I wanted to chime in.

 

Nearly three years ago I got with my ex gf. She was my first LTR. She left me after just over a year. Her reasoning was to find a "Man of God".

 

She did this the day I returned from my grandmother's funeral. She was lying in my bed and told me "I love you, I missed you" and then she broke up with me. The entire weekend I was away at the funeral she went totally dark. I saw it coming.

 

We had planned a europe trip, paid for tickets and I had lined up my time off at work. Long story short, she left to europe with a guy nearly twice her age (40). And left me in a bad place.

 

 

Two months later she was back at my doorstep. The day after she returned from Europe. She said they went as friends. I told her to not bother me. But guess what? She didn't give a **** about my boundaries. She showed up at job, my parents house, my place, started leaving endless texts and voice mails. She called my friends, she begged me to talk to her.

 

Stupidity, after a month, I took her back. At the time I was a complete emotional wreck.
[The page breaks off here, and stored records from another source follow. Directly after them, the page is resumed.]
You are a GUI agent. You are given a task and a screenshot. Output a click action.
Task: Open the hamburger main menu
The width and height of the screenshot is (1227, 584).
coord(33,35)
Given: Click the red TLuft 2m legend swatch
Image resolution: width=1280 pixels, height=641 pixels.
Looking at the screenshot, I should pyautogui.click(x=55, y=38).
During our time apart I maintained strick NC. Blocked her everywhere because I needed to heal.

 

Then a little over a year later, after I put up with her rage (beating dashboards on new cars) her flirting with other men, her not valuing me the way I deserved, constantly asking for a wedding ring (usually 3-4 days a week) when her behavior toward me was not worth the reward of marriage, I dumped her.

 

Her behavior did not change, it was good for a little bit but it just escalated into crazy town.

 

It was a trial by fire to say the least. But I learned SO much about myself. I learned about boundaries. About who I was willing to let into my life. It was a hell of a way to learn a very important lesson.

 

You might think I'm bonkers for putting up with what happened. I won't deny my part in the relationship either. I made the decision to have her back in my life. But not anymore.

 

 

I'm not going to say to not talk to your ex. However, a year is not that long in the grand scheme of things.

 

What I want to make clear to you is boundaries and having them. What are your boundaries?

 

For what I gather. This ex of yours does not care about your boundaries. At. All.

 

Repeat. He doesn't have a **** to give you.

 

It's been a year.

 

Don't make excuses for him calling at odd hours. He's selfish.

 

I wouldn't do this to someone I care about. You sound like a good person. You deserve a good person.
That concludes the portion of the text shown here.